Don Carlos muore il 24 luglio del 1568 dopo sei mesi di internamento. Si uccide rifiutando il cibo. Durante la detenzione l’hanno visto spalmarsi di neve, ingurgitare compulsivamente acqua gelata, ha anche provato a farsi fuori inghiottendo un grosso anello con diamante. Comincia a circolare la voce che sia stato assassinato. Sotto Filippo II l’omicidio politico è uno sport praticato assai.

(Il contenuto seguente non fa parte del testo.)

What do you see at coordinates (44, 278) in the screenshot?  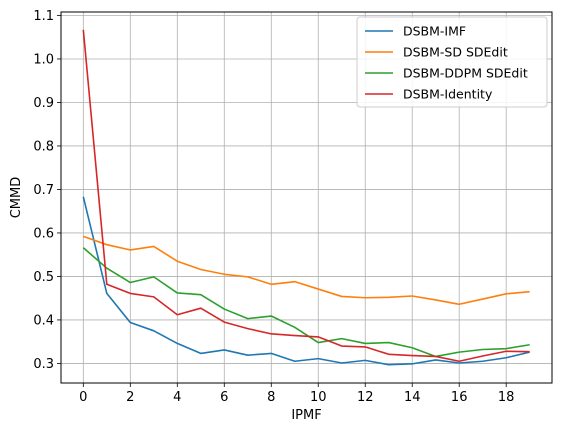 I see `y-tick-label: 0.5` at bounding box center [44, 278].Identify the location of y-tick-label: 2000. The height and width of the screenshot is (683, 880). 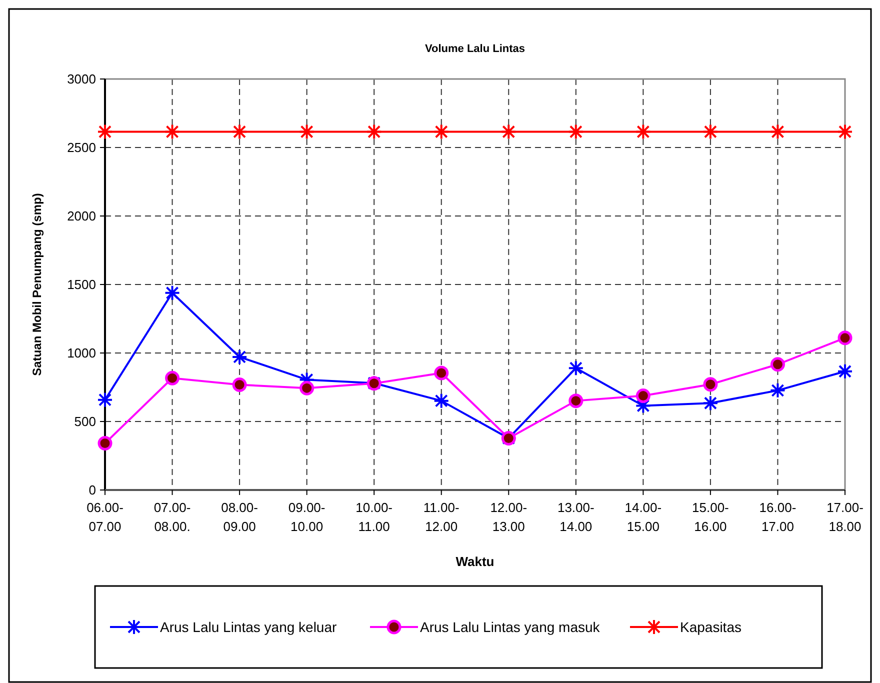
(82, 216).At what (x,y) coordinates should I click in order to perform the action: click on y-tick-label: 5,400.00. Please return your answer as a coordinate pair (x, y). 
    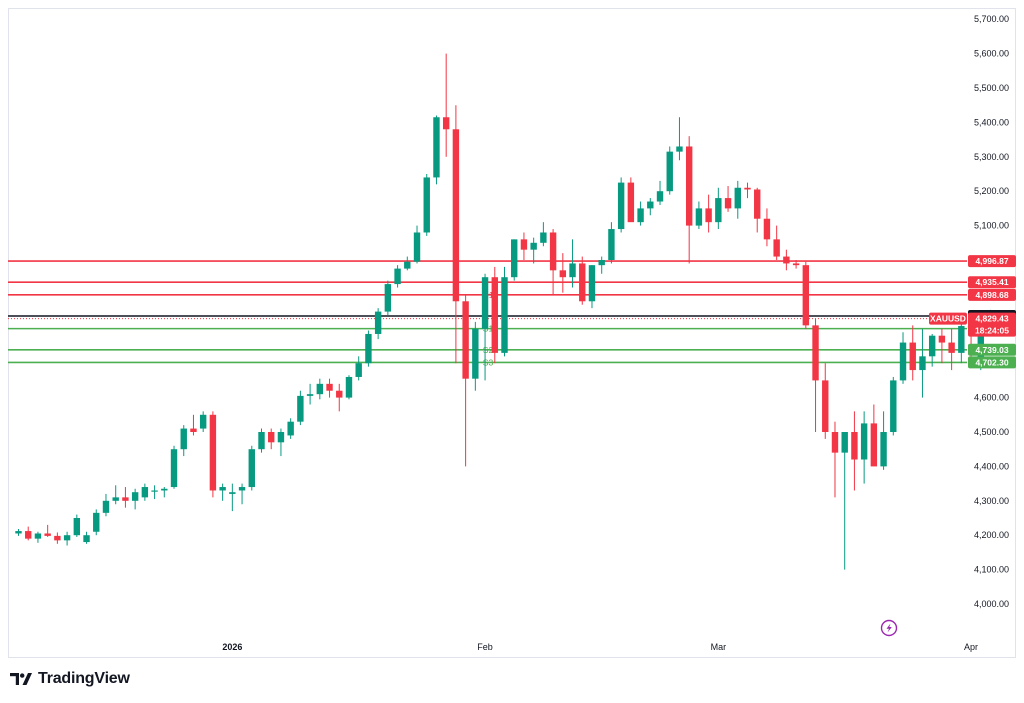
    Looking at the image, I should click on (992, 122).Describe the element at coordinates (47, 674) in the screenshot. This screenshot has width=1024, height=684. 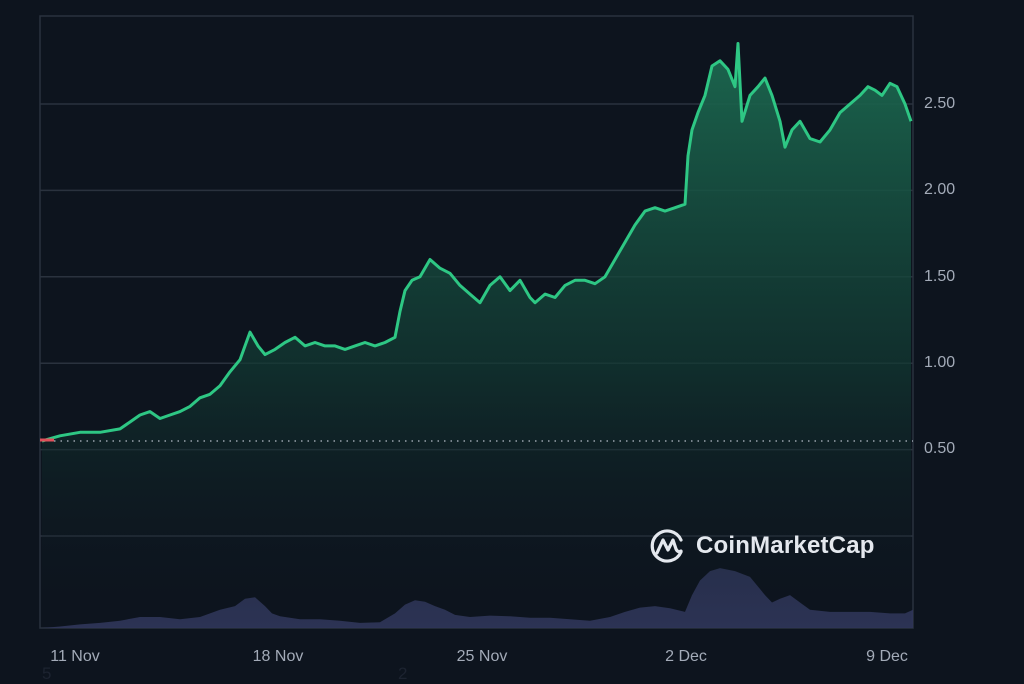
I see `stray-digit: 5` at that location.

Ma sono soltanto sussurri: la vera bomba scoppia nel 1580 quando a Leida viene stampata l’Apologia di Guglielmo d’Orange, leader della rivolta olandese. Nel pamphlet Filippo è dipinto come una belva sanguinaria e accusato di aver eliminato tanto il figlio quanto Elisabetta, moglie infedele. Don Carlos diventa l’eroe della Leyenda negra, cioè della più colossale operazione di propaganda mai orchestrata nella storia. Non diversamente dagli Stati Uniti in tempi più recenti, la superpotenza spagnola è tacciata d’ogni nequizia. L’inquisizione, gli autodafé, le atrocità sugli indios, le razzie dei famigerati Tercios – le truppe più temibili del mondo... Si confeziona il cliché ispanofobico di un popolo fanatico e feroce. In misura e con intenti diversi, alla Leggenda nera si abbevera tutta la letteratura su Don Carlos. Dall’abate francese Saint-Réal che nel 1672 ne fa l’eroe del primo “romanzo storico” all’inglese Thomas Otway che nel 1676 gli dedica un dramma di successo. Fino ad Alfieri e Schiller al quale nel 1865 si ispirano i librettisti di Verdi Joseph Méry e Camille du Locle.

Anche quando la polemica antispagnola si spegne Don Carlos resta emblema della libertà contro l’assolutismo dogmatico e bigotto. Ma la realtà fu tutt’altra. Scriveva il consigliere Ruy Gómez: «Il cervello del principe era più deformato del suo corpo». In famiglia c’erano già stati casi di follia, il più celebre quello della bisnonna di Carlos, Giovanna la pazza, anche lei allontanata dal potere e reclusa.

Ci hanno venduto Don Carlos come una specie di Amleto spagnolo, ma fisicamente ricordava di più Riccardo III. Era il risultato di una sfilza di matrimoni endogamici. Con un coefficiente di consanguineità di 0,211 – hanno calcolato pure questo – era quasi come se fosse nato da un’unione tra fratello e sorella. Nel melodramma verdiano il principe è un fan del nonno, l’augusto Carlo V, contrapposto al “plumbeo” Filippo. Ed è vero che Don Carlos mitizzava l’Imperatore. Ignorava che dopo averlo visto per la prima volta ragazzino deforme, Carlo V aveva commentato: questo fatelo vedere in giro il meno possibile.